Theresa MacPhail, A Predictable Unpredictability. The 2009 H1N1 pandemic and the concept of “strategic uncertainty” within global public health

This essay will examine the seemingly new paradigm shift within global public health from the use of a scientific “certainty” to a biological and situational “uncertainty” as one of the foundations of response to infectious disease outbreaks. During the recent 2009 H1N1 influenza outbreak, national and international public health officials often referred directly to the “uncertainty” surrounding both the virus itself and of the course, duration and severity of the pandemic.

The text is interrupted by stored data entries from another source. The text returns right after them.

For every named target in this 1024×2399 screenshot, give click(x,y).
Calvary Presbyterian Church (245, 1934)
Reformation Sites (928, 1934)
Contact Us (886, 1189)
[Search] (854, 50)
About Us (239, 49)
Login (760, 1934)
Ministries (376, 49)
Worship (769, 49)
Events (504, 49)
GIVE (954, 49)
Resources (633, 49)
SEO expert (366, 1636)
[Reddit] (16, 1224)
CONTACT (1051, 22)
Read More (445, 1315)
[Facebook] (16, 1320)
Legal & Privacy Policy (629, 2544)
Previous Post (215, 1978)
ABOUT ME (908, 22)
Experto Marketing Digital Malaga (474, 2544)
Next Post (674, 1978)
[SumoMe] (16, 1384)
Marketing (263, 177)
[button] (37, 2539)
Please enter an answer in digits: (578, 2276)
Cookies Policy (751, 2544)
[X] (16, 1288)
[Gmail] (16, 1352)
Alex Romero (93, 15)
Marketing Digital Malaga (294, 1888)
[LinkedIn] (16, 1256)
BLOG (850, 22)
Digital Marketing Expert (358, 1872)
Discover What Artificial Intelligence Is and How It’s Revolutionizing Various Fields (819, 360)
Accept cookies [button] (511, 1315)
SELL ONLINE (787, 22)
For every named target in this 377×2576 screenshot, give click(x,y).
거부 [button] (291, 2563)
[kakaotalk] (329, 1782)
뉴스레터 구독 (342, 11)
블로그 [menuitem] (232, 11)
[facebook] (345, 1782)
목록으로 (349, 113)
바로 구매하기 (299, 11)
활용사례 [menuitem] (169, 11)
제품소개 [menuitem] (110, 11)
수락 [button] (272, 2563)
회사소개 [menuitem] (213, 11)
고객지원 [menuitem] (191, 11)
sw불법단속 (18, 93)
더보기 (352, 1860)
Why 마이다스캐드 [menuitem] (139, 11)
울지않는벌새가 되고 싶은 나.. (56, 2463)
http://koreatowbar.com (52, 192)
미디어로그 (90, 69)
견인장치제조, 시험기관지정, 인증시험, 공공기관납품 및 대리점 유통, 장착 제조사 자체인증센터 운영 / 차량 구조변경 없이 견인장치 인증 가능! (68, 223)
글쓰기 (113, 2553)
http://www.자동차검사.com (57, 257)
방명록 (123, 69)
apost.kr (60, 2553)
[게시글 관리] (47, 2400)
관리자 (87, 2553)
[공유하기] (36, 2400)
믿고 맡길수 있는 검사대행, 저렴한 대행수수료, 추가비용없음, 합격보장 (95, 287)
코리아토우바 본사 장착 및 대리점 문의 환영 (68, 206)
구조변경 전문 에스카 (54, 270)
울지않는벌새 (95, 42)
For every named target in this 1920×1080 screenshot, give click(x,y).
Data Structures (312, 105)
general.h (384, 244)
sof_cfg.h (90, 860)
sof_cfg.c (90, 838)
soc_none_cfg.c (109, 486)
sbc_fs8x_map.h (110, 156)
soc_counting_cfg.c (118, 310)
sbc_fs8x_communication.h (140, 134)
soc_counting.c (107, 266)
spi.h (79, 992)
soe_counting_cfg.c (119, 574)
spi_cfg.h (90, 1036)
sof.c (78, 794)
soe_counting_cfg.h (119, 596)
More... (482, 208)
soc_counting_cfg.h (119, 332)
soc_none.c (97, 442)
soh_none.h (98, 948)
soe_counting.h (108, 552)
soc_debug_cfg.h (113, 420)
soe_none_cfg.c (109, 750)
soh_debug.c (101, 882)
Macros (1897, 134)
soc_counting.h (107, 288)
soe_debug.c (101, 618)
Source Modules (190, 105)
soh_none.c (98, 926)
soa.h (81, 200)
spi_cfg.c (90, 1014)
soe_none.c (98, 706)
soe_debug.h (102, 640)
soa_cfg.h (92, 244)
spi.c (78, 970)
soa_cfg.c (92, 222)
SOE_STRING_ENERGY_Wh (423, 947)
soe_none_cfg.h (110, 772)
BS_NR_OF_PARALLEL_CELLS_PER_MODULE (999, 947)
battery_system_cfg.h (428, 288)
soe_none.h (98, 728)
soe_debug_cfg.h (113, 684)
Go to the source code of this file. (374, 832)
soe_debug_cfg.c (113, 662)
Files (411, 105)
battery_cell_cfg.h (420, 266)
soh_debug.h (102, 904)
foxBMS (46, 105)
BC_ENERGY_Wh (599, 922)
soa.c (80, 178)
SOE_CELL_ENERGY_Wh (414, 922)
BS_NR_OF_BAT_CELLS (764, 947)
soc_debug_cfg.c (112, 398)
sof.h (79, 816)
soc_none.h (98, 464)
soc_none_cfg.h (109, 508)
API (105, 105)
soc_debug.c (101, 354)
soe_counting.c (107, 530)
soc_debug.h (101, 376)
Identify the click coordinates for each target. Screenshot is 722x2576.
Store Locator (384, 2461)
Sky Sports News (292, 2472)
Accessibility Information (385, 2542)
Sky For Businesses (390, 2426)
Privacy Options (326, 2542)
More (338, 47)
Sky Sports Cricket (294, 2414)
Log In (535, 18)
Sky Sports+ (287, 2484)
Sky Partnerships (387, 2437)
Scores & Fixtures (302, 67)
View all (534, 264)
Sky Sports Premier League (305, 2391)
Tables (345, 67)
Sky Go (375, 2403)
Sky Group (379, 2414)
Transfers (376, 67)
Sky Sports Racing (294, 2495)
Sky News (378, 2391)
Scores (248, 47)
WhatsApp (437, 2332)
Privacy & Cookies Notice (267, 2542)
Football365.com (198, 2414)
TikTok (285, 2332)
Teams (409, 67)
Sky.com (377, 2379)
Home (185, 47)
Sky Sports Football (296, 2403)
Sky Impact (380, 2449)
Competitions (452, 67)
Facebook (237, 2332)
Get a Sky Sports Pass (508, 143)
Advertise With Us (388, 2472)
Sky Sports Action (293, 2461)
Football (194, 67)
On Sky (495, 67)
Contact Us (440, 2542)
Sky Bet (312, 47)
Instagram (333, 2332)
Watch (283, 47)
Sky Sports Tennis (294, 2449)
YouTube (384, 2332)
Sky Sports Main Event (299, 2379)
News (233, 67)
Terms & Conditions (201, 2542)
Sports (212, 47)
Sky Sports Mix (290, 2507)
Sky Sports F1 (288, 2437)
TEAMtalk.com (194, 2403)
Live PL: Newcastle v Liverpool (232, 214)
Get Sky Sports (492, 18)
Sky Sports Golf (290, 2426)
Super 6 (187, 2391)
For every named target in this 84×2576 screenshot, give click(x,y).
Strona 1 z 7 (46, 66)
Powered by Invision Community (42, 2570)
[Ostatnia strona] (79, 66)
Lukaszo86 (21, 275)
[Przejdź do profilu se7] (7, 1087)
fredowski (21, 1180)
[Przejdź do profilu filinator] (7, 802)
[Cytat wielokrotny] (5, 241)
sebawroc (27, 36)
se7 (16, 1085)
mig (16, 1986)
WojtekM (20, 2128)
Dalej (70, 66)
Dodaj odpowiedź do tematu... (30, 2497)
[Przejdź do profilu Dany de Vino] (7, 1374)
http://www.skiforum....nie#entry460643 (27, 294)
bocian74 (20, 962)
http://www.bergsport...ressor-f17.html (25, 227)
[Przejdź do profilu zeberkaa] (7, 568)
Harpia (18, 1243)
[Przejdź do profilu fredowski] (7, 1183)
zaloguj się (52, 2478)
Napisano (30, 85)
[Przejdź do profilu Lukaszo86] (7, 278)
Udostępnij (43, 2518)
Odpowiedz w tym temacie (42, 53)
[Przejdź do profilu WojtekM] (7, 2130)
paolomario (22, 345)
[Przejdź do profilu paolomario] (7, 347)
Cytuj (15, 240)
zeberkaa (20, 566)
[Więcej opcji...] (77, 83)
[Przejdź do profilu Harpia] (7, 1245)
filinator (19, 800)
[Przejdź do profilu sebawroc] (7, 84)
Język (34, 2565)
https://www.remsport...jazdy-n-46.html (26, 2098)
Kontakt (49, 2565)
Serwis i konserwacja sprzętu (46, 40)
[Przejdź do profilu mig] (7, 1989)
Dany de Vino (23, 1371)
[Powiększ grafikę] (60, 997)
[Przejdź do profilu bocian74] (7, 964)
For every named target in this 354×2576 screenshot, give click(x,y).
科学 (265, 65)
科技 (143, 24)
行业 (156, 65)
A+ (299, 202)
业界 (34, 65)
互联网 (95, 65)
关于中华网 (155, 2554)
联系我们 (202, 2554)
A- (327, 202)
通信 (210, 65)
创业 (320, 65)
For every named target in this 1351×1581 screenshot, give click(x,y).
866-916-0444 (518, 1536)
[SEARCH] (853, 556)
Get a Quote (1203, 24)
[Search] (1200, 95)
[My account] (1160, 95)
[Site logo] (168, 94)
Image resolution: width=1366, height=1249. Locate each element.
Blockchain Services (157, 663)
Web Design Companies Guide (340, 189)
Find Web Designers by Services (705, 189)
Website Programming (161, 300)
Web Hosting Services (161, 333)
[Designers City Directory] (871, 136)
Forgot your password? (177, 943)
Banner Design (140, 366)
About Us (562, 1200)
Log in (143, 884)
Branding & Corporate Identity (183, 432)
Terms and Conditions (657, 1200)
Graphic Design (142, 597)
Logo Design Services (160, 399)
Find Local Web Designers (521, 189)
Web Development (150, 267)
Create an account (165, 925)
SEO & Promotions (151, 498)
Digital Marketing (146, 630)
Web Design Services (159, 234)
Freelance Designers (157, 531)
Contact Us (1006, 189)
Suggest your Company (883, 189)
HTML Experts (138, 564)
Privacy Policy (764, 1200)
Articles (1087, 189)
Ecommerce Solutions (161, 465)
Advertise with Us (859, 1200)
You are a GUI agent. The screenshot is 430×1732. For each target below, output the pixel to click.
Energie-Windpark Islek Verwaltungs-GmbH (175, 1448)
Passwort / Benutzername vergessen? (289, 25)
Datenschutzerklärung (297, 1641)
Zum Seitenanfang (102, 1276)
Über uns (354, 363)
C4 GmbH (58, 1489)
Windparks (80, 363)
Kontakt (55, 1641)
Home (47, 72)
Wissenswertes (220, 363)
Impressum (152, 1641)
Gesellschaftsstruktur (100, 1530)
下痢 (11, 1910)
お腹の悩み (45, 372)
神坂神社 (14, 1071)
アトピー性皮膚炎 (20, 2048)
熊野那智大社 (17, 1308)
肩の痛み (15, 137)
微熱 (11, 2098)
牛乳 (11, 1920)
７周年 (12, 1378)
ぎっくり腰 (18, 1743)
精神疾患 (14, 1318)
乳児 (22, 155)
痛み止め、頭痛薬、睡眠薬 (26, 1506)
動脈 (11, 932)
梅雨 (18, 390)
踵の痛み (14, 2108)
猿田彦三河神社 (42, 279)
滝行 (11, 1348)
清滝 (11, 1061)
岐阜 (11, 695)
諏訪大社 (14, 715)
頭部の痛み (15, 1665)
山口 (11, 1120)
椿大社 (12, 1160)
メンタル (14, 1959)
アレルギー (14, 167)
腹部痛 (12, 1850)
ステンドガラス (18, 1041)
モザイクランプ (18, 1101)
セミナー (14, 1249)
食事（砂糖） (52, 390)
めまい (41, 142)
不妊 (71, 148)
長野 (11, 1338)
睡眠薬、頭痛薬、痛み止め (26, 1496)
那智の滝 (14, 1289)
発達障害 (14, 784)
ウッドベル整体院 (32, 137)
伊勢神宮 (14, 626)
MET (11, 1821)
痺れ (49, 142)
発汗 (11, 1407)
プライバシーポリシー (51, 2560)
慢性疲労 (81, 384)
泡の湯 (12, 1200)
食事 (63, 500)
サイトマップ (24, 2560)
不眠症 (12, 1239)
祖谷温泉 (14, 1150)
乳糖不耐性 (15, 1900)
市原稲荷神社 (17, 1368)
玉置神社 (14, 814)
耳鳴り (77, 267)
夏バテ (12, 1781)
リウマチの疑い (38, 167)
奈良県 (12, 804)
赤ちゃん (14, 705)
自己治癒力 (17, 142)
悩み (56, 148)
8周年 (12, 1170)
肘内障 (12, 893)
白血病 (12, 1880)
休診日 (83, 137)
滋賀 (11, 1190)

The vague and flexible concept of “uncertainty” – especially as it was employed by top virologists and epidemiologists in relationship to questions about the predictability of the influenza virus – provided the scientific foundation for much of the rationale behind both national and international health responses to the global pandemic. Public health officials, epidemiologists, and scientists often deployed a type of “strategic uncertainty” as an effective tool for gaining or retaining trust and scientific authority during the H1N1 pandemic.

Johanna T. Crane, Unequal ‘Partners’. AIDS, Academia, and the Rise of Global Health

The last decade has seen the proliferation of “global health” departments, centers, programs, and majors across top research universities in North America and Europe. This trend has been particularly pronounced in the United States, where it is connected to America’s new role as a major sponsor of HIV treatment in Africa. This paper describes the rise of “global health” as a research, funding, and training priority within U.S. academic medicine, and the increasing desirability of “global health partnerships” with institutions in sub-Saharan Africa. Leading spokespersons emphasize that “partnership” with poor nations is central to the mission of global health, an ethic that distinguishes it from older, more paternalistic traditions of international health and tropical medicine. However, at the same time, the field of academic global health depends on steep inequalities for its very existence, as it is the opportunity to work in impoverished, low-tech settings with high disease burdens that draws North American researchers and clinicians to global health programs and ensures their continued funding. This paradox – in which inequality is both a form of suffering to be redressed and a professional, knowledge-generating, opportunity to be exploited – makes the partnerships to which global health aspires particularly challenging.